Comment analyser la situation actuelle ?

Le développement du tourisme spatial ne fait que commencer.

Il est initié par 2 mécanismes techniques et économiques.

Le NEW SPACE, le nouveau business de l’espace aujourd’hui sur la mise sur orbite de centaines de microsatellites (on parle de myriades) qui nécessite de pouvoir réutiliser des lanceurs et des moteurs, alors que le modèle précédent reposait sur un usage unique. Le NEW SPACE a complètement modifié l’équilibre économique de cette industrie : en laissant arriver des acteurs privés tels que Bezos, Branson ou Musk. Le business nécessite de concentrer de très gros investissements avec un risque élevé.

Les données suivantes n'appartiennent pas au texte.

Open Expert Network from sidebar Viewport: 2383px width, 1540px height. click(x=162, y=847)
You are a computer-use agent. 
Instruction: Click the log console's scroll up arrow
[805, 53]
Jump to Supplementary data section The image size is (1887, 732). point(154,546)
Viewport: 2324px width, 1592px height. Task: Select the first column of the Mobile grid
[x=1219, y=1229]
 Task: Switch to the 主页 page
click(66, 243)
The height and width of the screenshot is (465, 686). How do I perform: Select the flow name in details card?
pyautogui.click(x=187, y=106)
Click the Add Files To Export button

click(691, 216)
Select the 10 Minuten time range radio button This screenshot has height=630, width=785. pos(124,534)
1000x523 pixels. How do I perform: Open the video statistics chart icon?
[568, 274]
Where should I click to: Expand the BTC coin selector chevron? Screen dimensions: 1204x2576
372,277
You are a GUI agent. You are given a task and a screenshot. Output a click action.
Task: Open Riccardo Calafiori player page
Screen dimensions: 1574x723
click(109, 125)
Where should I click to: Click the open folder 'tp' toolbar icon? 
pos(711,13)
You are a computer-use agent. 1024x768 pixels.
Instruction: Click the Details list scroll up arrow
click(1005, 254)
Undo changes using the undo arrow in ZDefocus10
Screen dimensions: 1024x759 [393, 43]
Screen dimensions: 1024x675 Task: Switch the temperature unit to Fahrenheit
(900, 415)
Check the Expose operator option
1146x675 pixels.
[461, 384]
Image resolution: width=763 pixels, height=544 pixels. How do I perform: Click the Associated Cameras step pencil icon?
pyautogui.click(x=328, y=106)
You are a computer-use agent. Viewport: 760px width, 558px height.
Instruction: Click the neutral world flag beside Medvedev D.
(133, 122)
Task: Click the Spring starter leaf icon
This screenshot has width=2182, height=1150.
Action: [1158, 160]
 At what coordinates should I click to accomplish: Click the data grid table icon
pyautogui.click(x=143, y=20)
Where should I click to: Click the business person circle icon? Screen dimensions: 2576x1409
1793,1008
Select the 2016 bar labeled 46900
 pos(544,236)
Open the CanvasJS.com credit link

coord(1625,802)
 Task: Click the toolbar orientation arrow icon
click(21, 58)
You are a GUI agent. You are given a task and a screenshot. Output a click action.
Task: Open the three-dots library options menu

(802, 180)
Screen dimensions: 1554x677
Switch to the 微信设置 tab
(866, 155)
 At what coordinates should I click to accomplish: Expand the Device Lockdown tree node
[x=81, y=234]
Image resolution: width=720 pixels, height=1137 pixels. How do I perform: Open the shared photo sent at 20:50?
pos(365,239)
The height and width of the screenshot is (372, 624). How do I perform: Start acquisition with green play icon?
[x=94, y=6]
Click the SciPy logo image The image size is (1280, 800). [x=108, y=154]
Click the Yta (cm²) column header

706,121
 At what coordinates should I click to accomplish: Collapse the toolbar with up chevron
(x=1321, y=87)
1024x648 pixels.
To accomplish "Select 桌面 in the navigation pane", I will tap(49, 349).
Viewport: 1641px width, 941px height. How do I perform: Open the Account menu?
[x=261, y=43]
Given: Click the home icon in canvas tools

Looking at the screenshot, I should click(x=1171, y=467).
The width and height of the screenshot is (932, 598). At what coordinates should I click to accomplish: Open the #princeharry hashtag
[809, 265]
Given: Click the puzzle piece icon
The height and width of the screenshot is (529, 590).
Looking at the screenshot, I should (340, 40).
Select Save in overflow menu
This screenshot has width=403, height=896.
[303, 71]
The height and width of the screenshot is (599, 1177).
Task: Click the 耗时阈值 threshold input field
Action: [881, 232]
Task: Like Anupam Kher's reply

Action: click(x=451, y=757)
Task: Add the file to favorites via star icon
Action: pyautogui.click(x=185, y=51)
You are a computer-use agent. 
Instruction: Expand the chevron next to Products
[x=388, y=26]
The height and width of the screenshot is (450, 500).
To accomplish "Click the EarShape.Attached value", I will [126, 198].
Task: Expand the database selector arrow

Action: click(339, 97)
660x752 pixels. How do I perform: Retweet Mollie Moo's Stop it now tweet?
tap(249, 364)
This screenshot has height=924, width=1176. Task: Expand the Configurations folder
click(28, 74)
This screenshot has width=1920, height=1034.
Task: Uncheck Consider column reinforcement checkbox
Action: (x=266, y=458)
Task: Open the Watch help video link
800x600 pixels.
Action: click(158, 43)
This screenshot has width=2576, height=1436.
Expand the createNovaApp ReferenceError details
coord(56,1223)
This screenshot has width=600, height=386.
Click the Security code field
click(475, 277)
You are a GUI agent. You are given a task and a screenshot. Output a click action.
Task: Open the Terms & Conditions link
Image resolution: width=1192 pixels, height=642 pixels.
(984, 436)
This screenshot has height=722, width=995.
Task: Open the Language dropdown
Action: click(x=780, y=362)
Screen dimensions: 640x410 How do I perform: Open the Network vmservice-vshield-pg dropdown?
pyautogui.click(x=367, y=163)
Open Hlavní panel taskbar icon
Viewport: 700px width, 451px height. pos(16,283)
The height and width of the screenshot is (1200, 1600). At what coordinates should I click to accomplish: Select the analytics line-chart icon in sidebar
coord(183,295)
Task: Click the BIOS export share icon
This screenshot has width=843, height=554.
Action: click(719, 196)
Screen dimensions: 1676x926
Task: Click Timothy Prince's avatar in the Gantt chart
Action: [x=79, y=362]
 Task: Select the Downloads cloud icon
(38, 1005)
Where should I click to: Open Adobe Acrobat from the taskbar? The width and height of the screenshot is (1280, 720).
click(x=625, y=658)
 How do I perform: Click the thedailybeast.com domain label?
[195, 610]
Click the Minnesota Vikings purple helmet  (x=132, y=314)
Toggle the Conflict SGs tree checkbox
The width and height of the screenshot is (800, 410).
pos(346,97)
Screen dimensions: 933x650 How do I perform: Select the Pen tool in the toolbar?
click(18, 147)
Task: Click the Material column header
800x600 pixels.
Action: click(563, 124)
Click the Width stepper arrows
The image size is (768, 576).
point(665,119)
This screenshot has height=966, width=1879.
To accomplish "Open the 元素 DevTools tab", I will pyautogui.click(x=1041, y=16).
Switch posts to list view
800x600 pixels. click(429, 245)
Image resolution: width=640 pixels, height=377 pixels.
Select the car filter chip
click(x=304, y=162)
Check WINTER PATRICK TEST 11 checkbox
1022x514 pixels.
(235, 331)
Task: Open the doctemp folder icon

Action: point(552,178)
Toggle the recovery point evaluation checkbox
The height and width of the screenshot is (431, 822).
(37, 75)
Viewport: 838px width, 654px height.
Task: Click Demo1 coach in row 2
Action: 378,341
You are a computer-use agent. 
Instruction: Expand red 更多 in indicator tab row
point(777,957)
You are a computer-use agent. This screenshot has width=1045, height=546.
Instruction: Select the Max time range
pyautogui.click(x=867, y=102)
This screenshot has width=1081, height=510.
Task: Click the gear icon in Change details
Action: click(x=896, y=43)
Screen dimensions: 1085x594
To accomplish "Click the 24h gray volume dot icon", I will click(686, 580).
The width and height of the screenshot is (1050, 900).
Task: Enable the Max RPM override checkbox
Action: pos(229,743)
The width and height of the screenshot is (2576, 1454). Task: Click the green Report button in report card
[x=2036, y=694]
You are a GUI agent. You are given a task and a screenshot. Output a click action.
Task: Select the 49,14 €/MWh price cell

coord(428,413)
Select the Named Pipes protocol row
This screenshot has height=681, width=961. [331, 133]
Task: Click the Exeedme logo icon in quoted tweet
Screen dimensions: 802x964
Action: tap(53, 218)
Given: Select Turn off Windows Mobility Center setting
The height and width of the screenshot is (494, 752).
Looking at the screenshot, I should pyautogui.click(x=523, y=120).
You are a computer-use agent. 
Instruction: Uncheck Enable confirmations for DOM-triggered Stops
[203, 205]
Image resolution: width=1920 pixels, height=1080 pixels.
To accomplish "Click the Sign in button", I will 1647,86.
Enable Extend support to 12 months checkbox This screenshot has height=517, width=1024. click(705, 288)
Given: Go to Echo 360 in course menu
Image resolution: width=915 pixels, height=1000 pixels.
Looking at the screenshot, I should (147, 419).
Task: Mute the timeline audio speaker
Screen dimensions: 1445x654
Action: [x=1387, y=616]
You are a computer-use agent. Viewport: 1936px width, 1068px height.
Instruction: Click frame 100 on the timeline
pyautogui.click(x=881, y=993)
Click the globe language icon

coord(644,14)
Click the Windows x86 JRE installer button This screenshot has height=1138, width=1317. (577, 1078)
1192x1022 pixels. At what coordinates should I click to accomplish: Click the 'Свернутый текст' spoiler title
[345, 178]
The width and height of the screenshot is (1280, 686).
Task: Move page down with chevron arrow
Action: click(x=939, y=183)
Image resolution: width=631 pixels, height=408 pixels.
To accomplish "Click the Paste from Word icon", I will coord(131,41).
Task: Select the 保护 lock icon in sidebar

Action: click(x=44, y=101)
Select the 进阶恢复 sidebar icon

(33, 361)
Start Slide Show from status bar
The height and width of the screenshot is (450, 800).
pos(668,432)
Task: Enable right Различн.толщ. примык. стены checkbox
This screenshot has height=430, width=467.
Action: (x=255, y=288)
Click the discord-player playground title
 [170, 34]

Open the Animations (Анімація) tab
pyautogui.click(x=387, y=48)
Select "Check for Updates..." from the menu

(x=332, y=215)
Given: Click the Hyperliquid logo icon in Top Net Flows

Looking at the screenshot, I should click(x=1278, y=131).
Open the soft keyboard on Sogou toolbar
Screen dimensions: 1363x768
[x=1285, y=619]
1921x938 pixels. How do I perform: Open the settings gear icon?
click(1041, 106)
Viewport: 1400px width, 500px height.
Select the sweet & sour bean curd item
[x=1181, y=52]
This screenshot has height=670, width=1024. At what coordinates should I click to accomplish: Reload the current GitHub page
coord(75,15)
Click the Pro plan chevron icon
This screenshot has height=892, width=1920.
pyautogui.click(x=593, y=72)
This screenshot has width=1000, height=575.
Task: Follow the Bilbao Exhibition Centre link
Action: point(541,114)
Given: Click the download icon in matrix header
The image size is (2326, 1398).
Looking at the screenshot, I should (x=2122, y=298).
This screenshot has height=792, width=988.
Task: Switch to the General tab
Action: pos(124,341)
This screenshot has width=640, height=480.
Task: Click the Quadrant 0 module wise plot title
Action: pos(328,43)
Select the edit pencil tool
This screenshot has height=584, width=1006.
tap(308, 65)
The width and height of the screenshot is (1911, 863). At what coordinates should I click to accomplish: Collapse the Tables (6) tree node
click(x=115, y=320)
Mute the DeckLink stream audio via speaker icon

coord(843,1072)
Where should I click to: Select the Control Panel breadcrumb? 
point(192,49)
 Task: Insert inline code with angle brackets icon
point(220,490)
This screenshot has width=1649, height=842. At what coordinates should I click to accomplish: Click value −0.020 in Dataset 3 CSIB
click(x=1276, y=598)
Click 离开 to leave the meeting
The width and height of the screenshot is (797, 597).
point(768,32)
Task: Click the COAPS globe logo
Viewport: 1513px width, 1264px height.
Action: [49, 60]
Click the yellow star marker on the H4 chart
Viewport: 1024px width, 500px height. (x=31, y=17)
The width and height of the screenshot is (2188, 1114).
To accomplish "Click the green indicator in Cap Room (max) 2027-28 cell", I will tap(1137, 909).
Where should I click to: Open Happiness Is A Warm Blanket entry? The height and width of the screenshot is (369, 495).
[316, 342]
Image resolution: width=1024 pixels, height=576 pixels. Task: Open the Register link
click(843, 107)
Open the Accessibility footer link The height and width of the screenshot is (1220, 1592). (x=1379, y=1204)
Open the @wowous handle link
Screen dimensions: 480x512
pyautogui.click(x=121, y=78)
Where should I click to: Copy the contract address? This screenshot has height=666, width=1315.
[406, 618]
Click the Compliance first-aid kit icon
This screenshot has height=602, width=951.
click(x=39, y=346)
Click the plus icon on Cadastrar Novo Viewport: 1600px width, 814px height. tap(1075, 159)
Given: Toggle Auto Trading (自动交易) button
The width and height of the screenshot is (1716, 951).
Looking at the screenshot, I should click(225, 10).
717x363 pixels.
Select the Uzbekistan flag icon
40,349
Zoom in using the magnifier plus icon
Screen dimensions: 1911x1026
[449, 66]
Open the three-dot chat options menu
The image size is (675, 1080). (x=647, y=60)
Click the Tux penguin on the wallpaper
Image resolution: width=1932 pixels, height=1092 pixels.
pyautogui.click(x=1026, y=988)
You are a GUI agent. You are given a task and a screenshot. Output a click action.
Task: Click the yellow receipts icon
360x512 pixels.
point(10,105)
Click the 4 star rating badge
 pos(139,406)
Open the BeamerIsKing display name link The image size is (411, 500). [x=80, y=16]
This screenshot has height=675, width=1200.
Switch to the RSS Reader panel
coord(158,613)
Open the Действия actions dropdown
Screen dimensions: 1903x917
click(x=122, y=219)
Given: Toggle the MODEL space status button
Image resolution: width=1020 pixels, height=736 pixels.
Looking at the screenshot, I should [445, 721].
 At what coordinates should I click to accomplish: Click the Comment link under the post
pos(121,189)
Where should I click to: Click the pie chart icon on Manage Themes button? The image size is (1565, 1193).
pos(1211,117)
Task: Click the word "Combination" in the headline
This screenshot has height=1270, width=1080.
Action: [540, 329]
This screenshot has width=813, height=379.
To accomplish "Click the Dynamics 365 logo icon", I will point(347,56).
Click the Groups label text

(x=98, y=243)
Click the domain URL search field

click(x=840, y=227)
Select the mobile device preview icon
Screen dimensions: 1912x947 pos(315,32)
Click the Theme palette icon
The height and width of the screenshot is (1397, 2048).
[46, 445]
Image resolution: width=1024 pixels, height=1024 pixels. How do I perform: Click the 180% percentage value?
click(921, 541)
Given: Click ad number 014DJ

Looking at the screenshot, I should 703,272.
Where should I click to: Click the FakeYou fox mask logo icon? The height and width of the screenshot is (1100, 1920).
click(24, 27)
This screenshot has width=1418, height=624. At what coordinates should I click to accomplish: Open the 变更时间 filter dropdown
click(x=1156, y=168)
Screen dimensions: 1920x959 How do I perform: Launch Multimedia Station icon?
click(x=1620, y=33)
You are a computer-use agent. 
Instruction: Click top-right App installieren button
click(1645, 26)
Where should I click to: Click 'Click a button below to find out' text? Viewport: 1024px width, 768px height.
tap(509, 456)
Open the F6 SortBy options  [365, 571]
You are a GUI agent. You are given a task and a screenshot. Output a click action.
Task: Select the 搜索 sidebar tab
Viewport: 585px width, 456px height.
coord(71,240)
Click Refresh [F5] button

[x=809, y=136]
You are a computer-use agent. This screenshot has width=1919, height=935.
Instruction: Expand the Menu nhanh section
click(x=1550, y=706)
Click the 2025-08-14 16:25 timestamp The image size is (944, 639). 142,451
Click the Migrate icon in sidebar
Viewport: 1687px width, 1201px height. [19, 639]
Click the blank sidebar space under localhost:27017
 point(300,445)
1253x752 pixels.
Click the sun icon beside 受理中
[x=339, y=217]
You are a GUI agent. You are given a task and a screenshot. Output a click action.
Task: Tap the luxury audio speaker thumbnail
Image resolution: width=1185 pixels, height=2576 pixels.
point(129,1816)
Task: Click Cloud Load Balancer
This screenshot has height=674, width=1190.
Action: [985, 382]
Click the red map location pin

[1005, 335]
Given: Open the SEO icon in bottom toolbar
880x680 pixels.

Le désengagement de la NASA fait bouger son cœur de métier : elle s’éloigne de la construction de fusées, de navettes, de satellites (déjà largement sous traitées à Boeing, Lockheed, ..) en devenant maître d’œuvre.

Ils ne veulent plus être co-propriétaires de la station spatiale ISS, mais locataire…

Et du coup, la NASA laisse sa place aux sociétés privées qui n’ont plus uniquement des objectifs scientifiques et géopolitiques. 

Dans tout cela, le tourisme spatial devient un apport de cash et surtout d’image pour attirer de nouveaux investisseurs particuliers dans les sociétés de Messieurs Bezos, Branson et Musk (pour ne citer que les plus connus).

Peut-on penser que le tourisme spatial va véritablement se développer dans les années à venir ?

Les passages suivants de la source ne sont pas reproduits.